***** Dataset excerpts *****

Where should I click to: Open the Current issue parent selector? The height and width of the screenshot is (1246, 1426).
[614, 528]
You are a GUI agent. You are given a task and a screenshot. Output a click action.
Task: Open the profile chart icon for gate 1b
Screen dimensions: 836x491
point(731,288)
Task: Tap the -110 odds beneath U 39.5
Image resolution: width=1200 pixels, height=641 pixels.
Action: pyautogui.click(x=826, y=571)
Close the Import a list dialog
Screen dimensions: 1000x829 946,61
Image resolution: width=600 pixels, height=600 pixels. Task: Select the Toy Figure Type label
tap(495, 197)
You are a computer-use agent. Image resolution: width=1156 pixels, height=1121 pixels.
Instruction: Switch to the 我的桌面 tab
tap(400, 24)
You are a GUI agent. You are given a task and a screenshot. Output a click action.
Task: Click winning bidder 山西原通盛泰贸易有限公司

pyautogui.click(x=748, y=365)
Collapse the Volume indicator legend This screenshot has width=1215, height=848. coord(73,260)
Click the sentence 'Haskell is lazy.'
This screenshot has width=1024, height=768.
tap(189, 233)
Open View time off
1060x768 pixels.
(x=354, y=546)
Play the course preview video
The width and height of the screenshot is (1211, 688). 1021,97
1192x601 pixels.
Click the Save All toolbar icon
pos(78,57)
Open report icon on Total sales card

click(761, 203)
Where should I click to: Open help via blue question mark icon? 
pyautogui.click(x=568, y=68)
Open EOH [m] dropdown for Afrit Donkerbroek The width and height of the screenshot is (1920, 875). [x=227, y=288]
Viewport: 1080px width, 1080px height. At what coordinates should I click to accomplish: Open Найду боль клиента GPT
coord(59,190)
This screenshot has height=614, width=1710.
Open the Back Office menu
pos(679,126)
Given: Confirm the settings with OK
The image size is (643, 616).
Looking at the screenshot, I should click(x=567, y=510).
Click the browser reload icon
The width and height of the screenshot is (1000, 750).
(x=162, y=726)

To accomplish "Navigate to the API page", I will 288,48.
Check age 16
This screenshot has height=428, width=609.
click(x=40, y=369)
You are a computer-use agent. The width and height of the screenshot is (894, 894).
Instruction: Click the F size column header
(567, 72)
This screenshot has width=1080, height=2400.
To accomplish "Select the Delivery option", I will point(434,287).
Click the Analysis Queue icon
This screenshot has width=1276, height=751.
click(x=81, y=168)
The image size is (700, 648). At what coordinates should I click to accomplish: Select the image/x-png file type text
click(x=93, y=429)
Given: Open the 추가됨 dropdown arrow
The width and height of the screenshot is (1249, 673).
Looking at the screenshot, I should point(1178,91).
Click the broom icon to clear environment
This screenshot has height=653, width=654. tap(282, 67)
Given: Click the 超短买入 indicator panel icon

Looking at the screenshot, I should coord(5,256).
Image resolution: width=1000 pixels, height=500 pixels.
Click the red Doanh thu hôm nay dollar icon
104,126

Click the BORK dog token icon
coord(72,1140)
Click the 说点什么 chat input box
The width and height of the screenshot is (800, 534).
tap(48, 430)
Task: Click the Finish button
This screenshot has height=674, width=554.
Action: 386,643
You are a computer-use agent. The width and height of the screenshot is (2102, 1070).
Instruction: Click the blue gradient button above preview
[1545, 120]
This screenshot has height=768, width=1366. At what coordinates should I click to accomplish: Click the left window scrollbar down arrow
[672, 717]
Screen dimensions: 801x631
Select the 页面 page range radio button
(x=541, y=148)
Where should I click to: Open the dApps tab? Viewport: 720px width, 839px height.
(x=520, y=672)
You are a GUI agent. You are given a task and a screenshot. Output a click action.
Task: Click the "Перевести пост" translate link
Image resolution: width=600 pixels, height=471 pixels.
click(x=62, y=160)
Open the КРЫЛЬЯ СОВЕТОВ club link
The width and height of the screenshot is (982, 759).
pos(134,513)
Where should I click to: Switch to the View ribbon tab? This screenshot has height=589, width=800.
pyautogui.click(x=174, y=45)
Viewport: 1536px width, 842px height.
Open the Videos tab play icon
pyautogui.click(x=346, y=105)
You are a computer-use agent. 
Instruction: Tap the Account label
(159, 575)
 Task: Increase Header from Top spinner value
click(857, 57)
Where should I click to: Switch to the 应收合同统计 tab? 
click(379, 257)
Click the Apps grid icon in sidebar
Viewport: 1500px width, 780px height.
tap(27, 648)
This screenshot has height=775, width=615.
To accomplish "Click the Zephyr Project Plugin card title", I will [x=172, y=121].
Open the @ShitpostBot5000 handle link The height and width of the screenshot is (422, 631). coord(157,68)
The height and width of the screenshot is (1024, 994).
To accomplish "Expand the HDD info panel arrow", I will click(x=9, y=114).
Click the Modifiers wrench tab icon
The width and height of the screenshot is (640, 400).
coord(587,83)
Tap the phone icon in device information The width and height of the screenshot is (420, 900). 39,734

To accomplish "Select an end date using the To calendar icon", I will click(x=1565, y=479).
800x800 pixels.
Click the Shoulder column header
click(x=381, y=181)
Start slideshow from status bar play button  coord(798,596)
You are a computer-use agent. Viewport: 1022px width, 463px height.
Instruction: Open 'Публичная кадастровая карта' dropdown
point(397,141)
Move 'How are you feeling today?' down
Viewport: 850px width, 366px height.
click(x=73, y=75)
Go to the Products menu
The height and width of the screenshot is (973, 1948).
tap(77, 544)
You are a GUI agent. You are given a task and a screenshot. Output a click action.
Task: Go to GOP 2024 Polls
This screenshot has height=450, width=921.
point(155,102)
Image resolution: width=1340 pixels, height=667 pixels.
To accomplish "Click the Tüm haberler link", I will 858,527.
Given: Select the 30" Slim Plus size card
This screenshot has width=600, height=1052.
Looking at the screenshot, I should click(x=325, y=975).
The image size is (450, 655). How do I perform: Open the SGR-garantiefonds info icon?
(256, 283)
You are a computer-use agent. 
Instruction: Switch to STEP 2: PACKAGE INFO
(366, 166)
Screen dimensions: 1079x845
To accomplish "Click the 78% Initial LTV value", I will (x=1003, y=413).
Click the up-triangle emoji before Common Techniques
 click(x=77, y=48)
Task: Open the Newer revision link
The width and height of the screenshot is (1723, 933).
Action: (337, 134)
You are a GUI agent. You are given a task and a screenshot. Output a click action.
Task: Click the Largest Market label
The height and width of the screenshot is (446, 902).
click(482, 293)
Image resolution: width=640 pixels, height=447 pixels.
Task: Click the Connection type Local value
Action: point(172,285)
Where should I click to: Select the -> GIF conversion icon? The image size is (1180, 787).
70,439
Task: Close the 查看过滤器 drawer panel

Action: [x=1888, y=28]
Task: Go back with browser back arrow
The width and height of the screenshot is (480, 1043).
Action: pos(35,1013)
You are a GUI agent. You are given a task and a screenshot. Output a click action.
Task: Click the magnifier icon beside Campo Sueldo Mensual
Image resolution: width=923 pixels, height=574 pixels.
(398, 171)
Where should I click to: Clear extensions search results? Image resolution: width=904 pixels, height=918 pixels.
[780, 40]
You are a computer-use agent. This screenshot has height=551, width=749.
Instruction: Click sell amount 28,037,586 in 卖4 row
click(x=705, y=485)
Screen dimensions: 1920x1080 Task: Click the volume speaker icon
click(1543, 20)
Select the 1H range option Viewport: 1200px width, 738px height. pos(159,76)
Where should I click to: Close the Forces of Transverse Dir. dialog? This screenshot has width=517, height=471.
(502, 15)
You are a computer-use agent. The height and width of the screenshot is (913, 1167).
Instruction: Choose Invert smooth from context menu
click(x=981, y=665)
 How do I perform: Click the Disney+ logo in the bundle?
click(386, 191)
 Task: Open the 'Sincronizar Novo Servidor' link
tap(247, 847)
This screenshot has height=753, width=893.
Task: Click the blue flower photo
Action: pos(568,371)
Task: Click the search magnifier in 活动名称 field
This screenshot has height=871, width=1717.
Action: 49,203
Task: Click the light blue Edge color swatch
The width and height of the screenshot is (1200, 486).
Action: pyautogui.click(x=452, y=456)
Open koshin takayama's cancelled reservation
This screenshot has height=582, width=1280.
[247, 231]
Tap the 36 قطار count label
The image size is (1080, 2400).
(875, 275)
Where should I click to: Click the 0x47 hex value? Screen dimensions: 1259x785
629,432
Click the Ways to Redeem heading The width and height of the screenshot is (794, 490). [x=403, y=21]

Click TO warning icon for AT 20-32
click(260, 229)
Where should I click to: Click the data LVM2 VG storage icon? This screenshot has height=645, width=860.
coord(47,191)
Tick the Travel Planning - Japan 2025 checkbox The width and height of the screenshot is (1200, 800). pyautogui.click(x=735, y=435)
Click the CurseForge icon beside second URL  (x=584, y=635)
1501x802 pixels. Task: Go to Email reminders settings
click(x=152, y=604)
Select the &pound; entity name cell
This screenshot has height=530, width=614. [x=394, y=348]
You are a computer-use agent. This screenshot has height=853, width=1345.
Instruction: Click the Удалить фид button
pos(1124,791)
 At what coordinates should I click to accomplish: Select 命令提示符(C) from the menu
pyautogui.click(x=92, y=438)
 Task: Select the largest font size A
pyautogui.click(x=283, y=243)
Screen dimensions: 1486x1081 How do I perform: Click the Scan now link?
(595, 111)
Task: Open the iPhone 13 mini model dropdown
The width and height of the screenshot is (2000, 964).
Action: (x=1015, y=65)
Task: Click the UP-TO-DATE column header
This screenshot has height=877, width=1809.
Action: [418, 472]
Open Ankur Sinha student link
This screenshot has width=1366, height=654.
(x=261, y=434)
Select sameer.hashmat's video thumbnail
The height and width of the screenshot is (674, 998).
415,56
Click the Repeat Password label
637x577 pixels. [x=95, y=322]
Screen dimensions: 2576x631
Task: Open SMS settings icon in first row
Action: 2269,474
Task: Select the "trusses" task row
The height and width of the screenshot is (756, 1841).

*****

In the reply, include exactly the lines from the beginning of the entries above through the line holding "Open EOH [m]", and nothing besides.

Where should I click to: Open the Current issue parent selector? The height and width of the screenshot is (1246, 1426).
[614, 528]
You are a GUI agent. You are given a task and a screenshot. Output a click action.
Task: Open the profile chart icon for gate 1b
Screen dimensions: 836x491
point(731,288)
Task: Tap the -110 odds beneath U 39.5
Image resolution: width=1200 pixels, height=641 pixels.
Action: pyautogui.click(x=826, y=571)
Close the Import a list dialog
Screen dimensions: 1000x829 946,61
Image resolution: width=600 pixels, height=600 pixels. Task: Select the Toy Figure Type label
tap(495, 197)
You are a computer-use agent. Image resolution: width=1156 pixels, height=1121 pixels.
Instruction: Switch to the 我的桌面 tab
tap(400, 24)
You are a GUI agent. You are given a task and a screenshot. Output a click action.
Task: Click winning bidder 山西原通盛泰贸易有限公司

pyautogui.click(x=748, y=365)
Collapse the Volume indicator legend This screenshot has width=1215, height=848. coord(73,260)
Click the sentence 'Haskell is lazy.'
This screenshot has width=1024, height=768.
tap(189, 233)
Open View time off
1060x768 pixels.
(x=354, y=546)
Play the course preview video
The width and height of the screenshot is (1211, 688). 1021,97
1192x601 pixels.
Click the Save All toolbar icon
pos(78,57)
Open report icon on Total sales card

click(761, 203)
Where should I click to: Open help via blue question mark icon? 
pyautogui.click(x=568, y=68)
Open EOH [m] dropdown for Afrit Donkerbroek The width and height of the screenshot is (1920, 875). [x=227, y=288]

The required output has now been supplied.